§ **WHAT YOU HAVE TO DO**: Retype everything from the line containing "Given: Toggle Suelo (NRCS) layer on/off" down to the line containing "tap(443, 189)", both included, leaving the pictures out of your answer.

§ **EXTRACTED ENTRIES**:
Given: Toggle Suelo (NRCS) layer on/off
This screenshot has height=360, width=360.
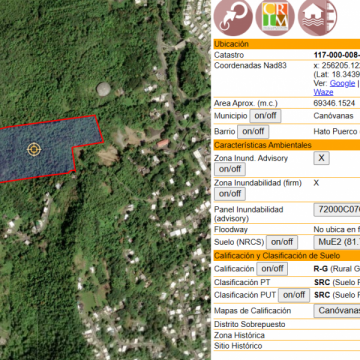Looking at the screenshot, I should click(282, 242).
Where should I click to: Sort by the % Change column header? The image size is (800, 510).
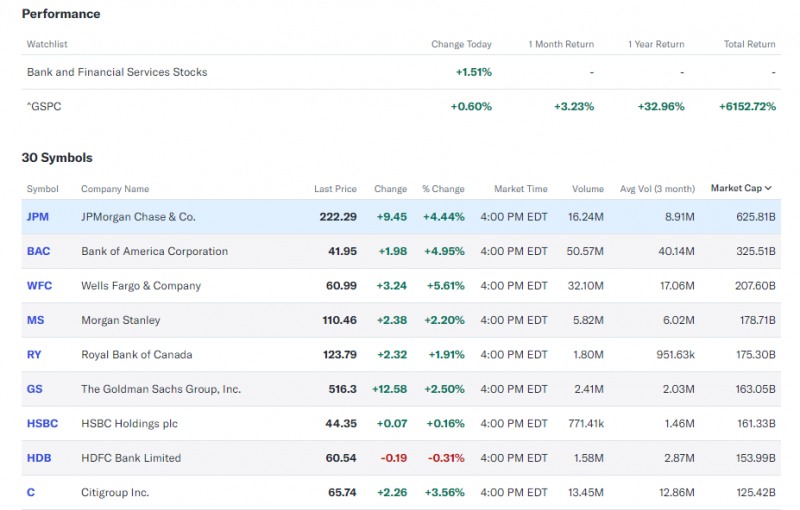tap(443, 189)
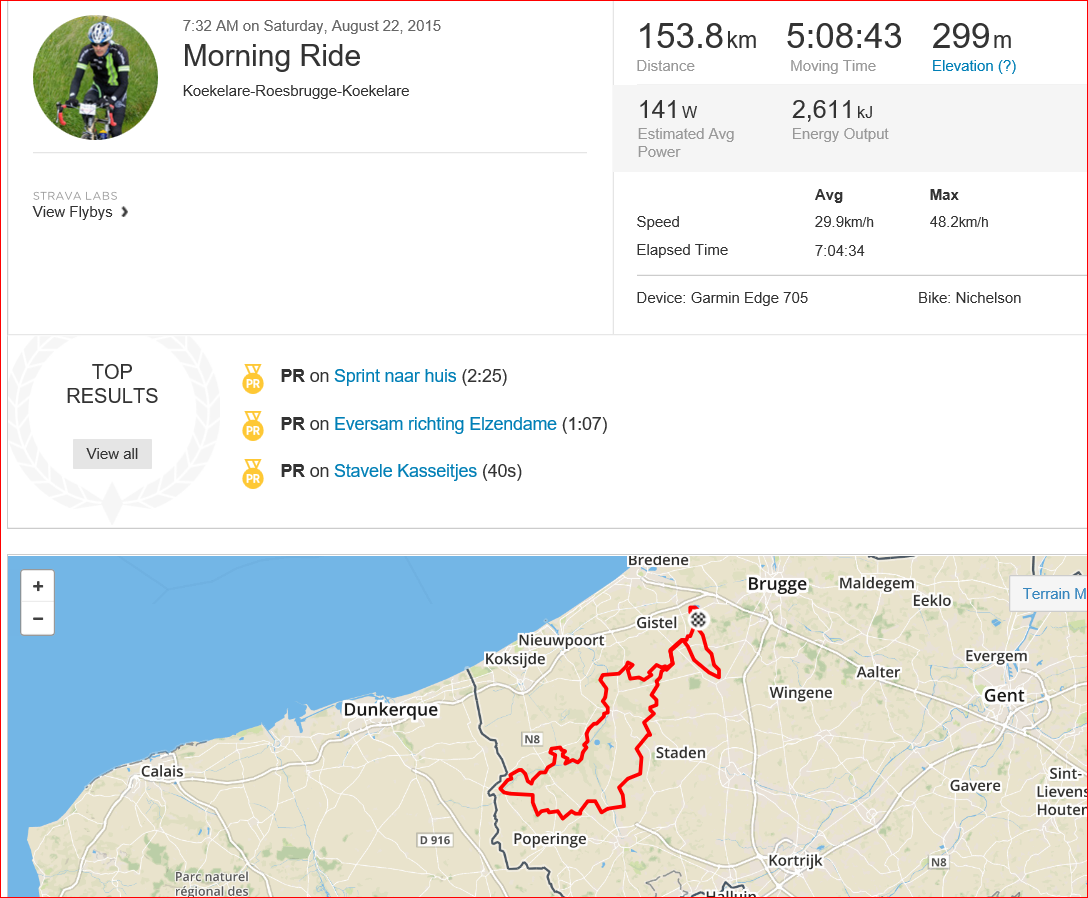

---

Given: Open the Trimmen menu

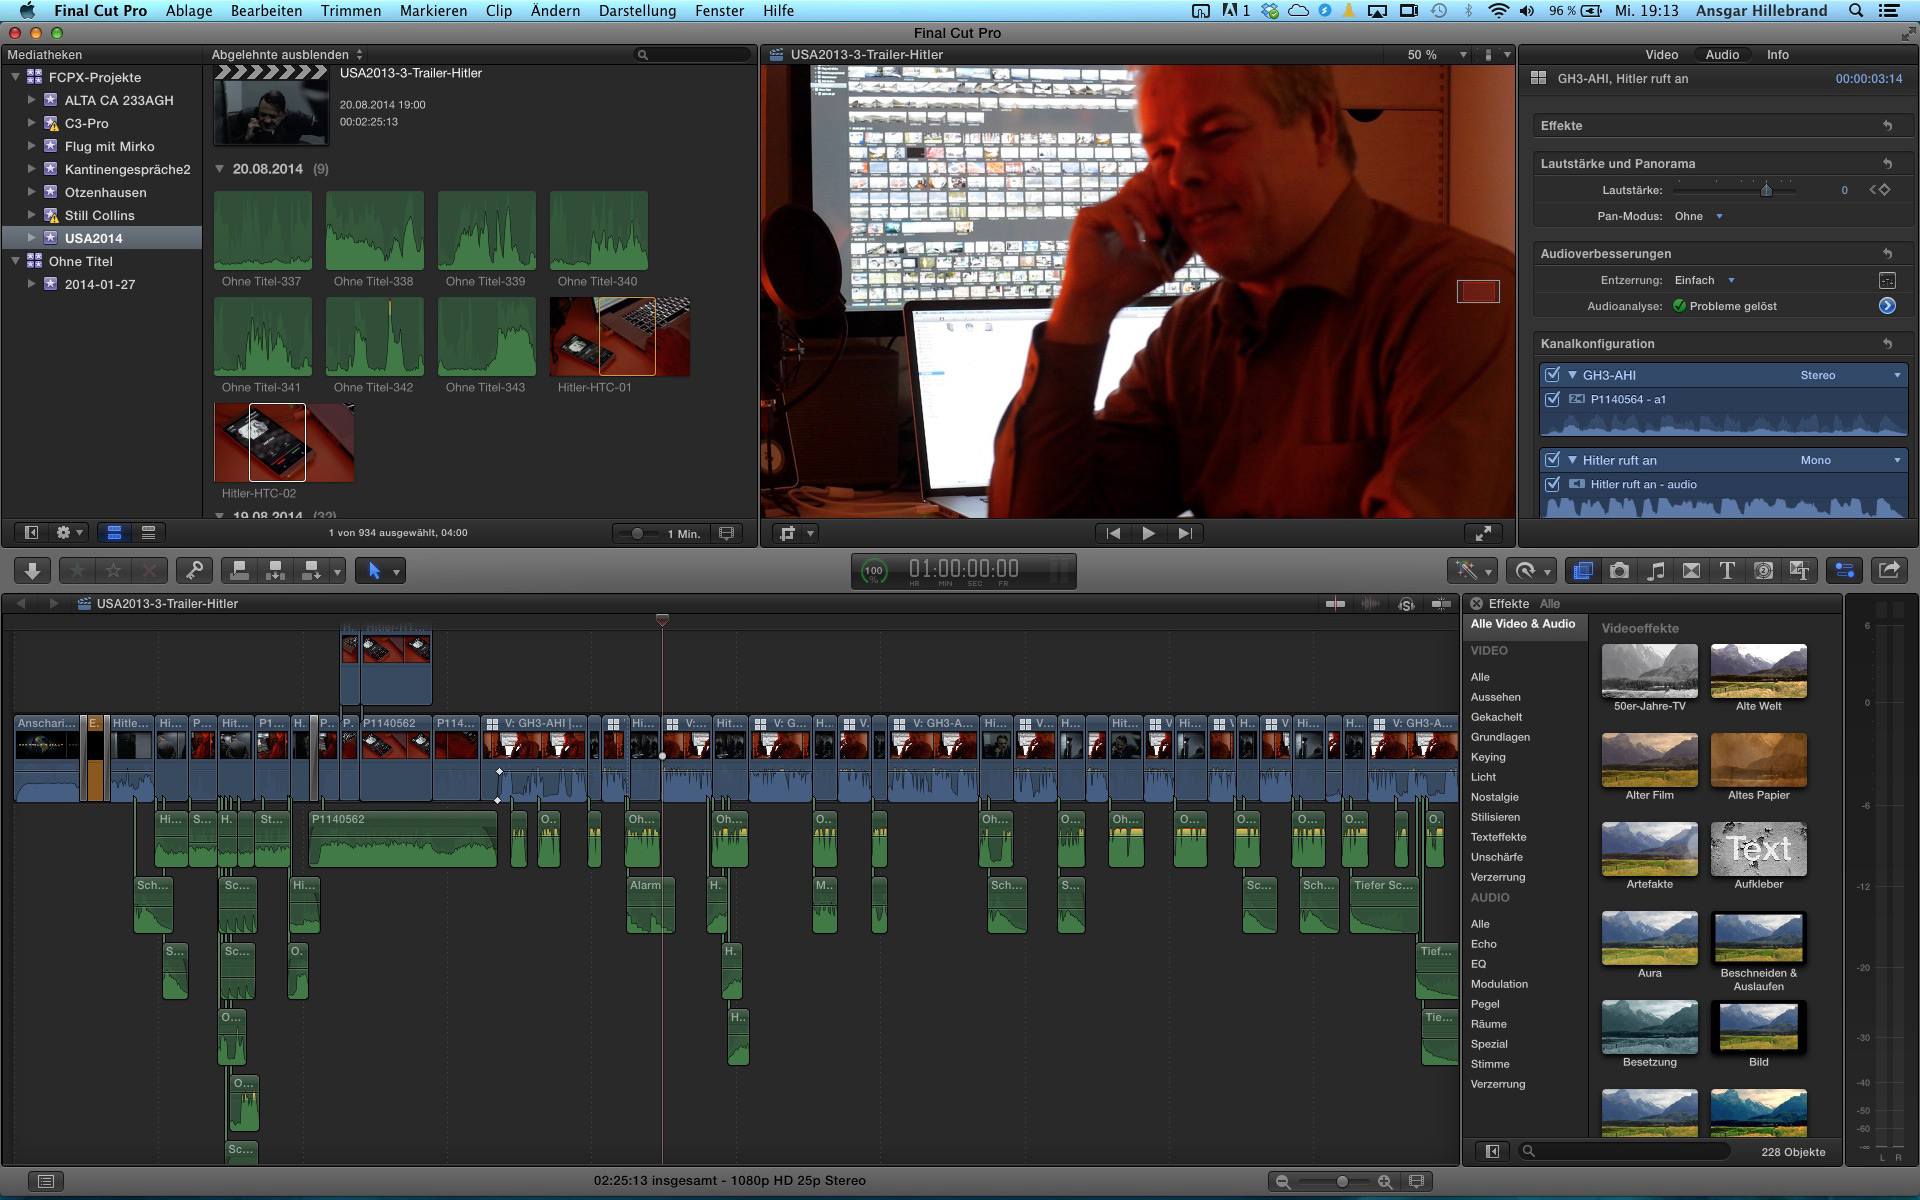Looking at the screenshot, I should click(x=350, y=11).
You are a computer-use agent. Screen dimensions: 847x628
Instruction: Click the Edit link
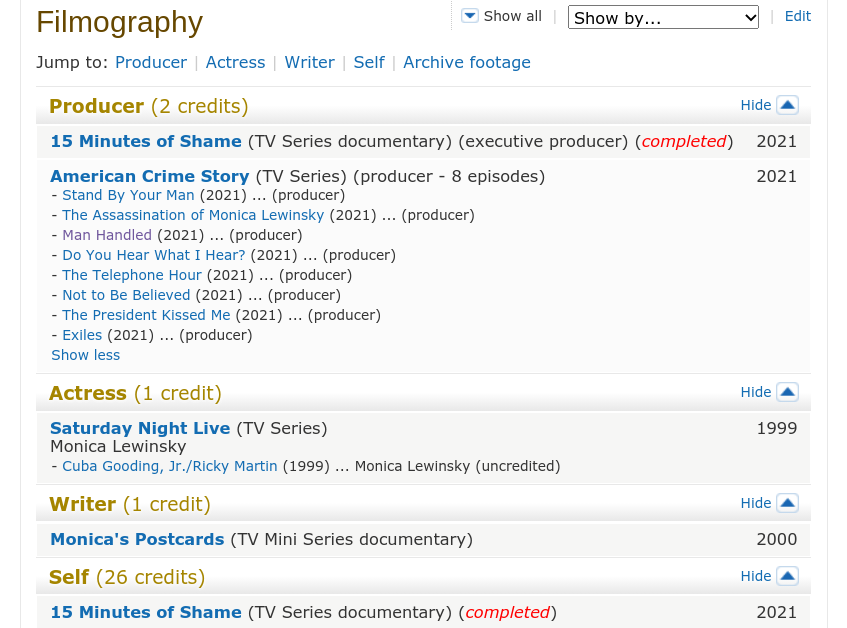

---

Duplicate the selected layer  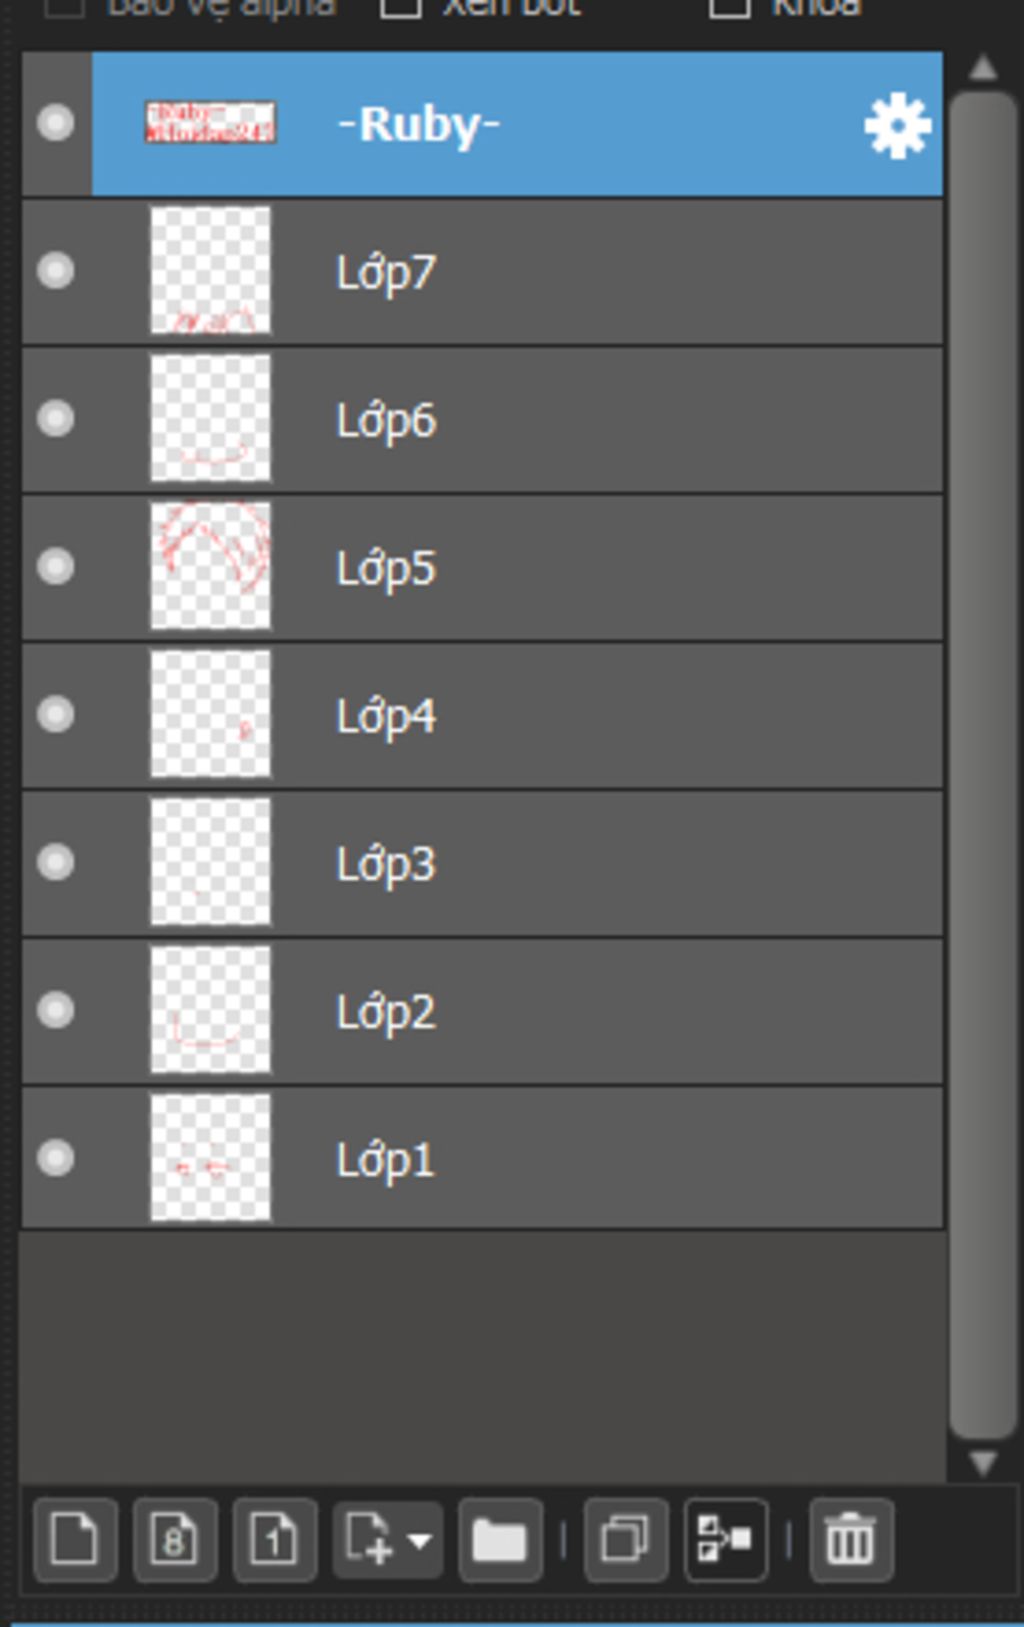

§ **SOLUTION**:
Given: Toggle Suelo (NRCS) layer on/off
This screenshot has height=360, width=360.
Looking at the screenshot, I should click(282, 242).
Where should I click to: Sort by the % Change column header? The image size is (800, 510).
tap(443, 189)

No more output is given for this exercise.